I have discovered lots of cool things about living in Israel. While people here are notorious for being rude, small shop owners have sold me stuff on credit (“Just pay me next time you come in”), or even loaned me their own personal knitting needles for a project. I have never once been catcalled by a construction worker here. (In the US, I don’t think I passed a single construction site without someone rating my appearance.) And I just discovered that clowns, which I never found funny, but always thought bizarre and pitiful looking, have been transformed into valuable members of medical teams in hospitals. Check out this video:
The US has also worked at integrating specially trained clowns into its medical programs. I’m impressed by what this video shows: how the clowns interact with patients from newborns to tweens, their level of training, and their acceptance–nay, the demand for them–by hospital staff. For the medical field to take the leap to seeing medical treatment through a very young patient’s eyes, and to work to make the experience of hospitalization and treatment more comfortable for that population, is commendable.
I often despair that life is not a progression from barbarism toward greater civilization. And then I see videos like this, and hope is restored.
Great post. I want to use it in my pro-Israel roundup on March 1st.
They also have clowns in French hospitals, and they’re not all physicians!
Westbankmama: Thanks for the compliment. Feel free.

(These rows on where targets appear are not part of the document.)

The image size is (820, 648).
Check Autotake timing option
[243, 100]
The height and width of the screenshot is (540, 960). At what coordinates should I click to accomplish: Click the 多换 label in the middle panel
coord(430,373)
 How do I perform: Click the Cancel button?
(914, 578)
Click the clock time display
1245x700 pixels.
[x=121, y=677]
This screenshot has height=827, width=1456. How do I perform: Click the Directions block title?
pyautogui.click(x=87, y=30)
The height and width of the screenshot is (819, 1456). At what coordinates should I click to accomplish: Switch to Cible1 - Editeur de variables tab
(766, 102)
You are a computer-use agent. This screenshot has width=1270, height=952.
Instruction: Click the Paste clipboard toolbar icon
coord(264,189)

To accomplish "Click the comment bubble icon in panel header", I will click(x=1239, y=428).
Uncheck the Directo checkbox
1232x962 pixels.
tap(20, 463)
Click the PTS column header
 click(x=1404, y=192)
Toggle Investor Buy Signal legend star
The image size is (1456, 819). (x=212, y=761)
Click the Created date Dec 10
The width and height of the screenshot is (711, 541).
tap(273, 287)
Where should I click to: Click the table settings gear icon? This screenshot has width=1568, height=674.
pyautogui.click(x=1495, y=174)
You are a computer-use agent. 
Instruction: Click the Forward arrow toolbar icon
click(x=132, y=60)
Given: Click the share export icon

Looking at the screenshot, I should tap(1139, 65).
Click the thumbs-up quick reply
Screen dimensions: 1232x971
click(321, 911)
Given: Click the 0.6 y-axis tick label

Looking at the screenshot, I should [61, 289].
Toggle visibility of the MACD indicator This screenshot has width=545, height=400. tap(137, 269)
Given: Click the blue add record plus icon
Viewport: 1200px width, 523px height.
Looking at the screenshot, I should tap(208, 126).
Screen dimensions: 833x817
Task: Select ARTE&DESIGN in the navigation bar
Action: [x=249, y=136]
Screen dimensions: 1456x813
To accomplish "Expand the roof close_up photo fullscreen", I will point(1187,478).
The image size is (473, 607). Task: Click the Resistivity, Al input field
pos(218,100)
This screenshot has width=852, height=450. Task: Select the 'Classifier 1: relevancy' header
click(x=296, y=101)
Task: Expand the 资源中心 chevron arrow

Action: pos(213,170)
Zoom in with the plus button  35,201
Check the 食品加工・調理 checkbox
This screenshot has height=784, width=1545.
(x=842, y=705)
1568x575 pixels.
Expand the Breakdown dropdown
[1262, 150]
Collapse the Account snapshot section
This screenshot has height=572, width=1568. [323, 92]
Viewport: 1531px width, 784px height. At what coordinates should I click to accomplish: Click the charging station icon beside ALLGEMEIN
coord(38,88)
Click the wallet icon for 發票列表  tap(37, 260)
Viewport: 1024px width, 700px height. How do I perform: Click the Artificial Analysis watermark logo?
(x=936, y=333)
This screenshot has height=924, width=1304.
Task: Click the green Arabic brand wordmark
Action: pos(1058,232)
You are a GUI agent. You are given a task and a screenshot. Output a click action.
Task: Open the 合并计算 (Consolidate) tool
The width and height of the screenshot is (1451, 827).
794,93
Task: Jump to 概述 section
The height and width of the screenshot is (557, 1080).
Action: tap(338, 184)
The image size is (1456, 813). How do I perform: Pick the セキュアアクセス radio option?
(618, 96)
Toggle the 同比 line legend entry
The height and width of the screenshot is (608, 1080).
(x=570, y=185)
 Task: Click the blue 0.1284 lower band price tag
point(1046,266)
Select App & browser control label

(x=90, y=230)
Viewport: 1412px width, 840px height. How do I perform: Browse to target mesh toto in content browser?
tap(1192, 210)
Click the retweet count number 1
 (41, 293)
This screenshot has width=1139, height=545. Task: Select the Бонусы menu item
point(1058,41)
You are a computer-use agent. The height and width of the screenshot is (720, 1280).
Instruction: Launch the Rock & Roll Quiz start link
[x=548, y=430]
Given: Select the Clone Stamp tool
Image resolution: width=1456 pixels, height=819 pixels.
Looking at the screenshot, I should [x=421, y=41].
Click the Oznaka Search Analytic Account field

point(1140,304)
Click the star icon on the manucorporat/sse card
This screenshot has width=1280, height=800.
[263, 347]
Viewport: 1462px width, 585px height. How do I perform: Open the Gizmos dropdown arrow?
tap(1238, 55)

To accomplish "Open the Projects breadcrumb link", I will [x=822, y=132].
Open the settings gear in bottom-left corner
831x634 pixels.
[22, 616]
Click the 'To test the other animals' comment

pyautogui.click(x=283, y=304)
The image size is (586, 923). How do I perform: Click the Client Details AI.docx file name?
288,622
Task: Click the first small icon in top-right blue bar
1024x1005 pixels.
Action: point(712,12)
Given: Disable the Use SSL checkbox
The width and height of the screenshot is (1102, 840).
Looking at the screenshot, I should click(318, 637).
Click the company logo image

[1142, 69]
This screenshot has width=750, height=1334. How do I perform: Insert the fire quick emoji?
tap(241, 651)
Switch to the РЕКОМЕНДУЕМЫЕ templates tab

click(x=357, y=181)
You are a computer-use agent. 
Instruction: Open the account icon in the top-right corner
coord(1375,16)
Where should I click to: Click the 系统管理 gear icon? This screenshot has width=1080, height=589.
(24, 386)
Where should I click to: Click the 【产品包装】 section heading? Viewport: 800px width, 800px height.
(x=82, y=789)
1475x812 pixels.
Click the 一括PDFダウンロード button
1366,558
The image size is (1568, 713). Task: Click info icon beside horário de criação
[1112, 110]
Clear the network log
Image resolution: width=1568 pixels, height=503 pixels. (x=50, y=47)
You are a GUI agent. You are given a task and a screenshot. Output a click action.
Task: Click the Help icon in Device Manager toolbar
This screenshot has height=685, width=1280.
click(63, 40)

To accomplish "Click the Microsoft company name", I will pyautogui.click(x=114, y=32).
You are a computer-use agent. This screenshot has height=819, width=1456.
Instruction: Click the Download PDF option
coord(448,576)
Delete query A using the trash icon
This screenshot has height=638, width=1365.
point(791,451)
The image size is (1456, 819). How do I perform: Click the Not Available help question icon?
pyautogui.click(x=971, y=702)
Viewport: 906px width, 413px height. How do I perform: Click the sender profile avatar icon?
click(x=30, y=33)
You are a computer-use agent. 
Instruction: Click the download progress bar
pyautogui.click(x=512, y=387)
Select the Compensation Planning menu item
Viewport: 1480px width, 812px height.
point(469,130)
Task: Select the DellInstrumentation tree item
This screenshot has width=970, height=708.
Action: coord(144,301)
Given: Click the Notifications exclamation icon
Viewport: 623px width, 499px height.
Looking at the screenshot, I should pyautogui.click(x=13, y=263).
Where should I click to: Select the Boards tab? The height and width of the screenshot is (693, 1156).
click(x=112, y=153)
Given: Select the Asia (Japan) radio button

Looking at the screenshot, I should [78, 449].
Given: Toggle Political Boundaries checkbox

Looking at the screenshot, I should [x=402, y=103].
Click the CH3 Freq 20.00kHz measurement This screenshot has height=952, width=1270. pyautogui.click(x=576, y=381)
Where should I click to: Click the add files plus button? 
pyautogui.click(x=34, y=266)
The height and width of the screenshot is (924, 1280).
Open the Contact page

Ilana-Davita: I don’t think these clowns are physicians either–the “Dream Doctors” title is deceiving. They are highly trained and have some medical knowledge, but I think they work as part of a team with doctors and nurses, rather than being doctors themselves. (What a confusing message that would send to a child, having a clown examining you for real!)
The ‘Dream Doctors’ title is something quite cheesy and not accurate. And the term “Medical Clowning” sounds like a joke in itself.
However, I think this is a great idea! Assuming the clown is doing his job well, they can really make a difference.
On the other hand, aren’t there a lot of kids with clown-phobia..?
Ann-Mi: I notice from the video that the clowns are not covered in the Ronald McDonald pancake makeup that so many entertainment clowns are, and their clothes are plainer or, in many cases, hospital scrubs. The nose is the main thing to distinguish them, and in one of the shots in the video, a clown was holding a kid who was pulling off his red nose. I think the fact that the clowns look more like real people and engage in therapeutic physical contact with the kids makes a difference.
[…] today is Shushan Purim, this post by Shimshonit is very appropriate. Read about “dream doctors” medical clowns that are revolutionizing treatment in Israeli […]
It’s a profession, generally for those who have other jobs. Laughing, even smiling, is good for one’s health. Great medicine.